Exactly one hour past the party’s start time, my first guest appeared. A few minutes later, my second. Soon the house was full of little friends, all acting as if arriving an hour late to a children’s party was the most reasonable thing in the world. This class would be like that, I concluded. Only not an hour late, more like 15 minutes. 

No problem! I had planned ahead for that. I always design an hour and fifteen minute class here even though the classes are an hour and a half, because I’m in another culture and it’s reasonable to assume we will start a little late.

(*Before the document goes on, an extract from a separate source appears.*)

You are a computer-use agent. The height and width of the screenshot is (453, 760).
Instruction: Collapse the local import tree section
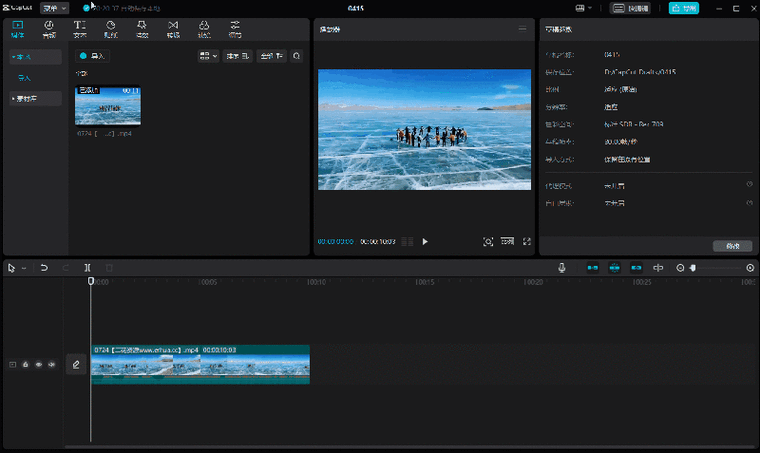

By 8:45 the same seven students sat looking at me. No one moved and I began to wonder if maybe there had been some confusion – perhaps this wasn’t the special day and I wasn’t the highlighted teacher. Seven seems like a good number for a yoga class, but when you’re expecting 25, it’s a let down.

I had to start. There was no point in spending my brain waves revisiting unmet expectations; better to meet the students in front of me and give them the best that I had. I explained a bit about Kundalini yoga, we tuned in with our beginning prayer “Ong Namo Guru Dev Namo”. We were off!

At 9:05, in the midst of a neck stretching exercise, the door from the street burst open. Students came flowing in, hugging the people present that they knew, gathering their blankets and bolsters, waving hello to Pati, the owner. 35 minutes into my class, I had 28 faces beaming back at me. It was just like my birthday party! My little friends had not forgotten my birthday party and now I had a studio filled with loving, late energy.

We made up for the lost 35 minutes in the 55 we had left! The students from Cordoba and Fortin had come just in time for the fun stuff. Three minutes of chanting, five minutes of crazy arm shaking, and 7 minutes of holding one posture without moving a muscle. I had picked a wacky set for the class and the students met me with stamina, courage and enthusiasm! To me, yoga is the place to safely meet adversity and laugh at it, stay with it and celebrate what it can teach.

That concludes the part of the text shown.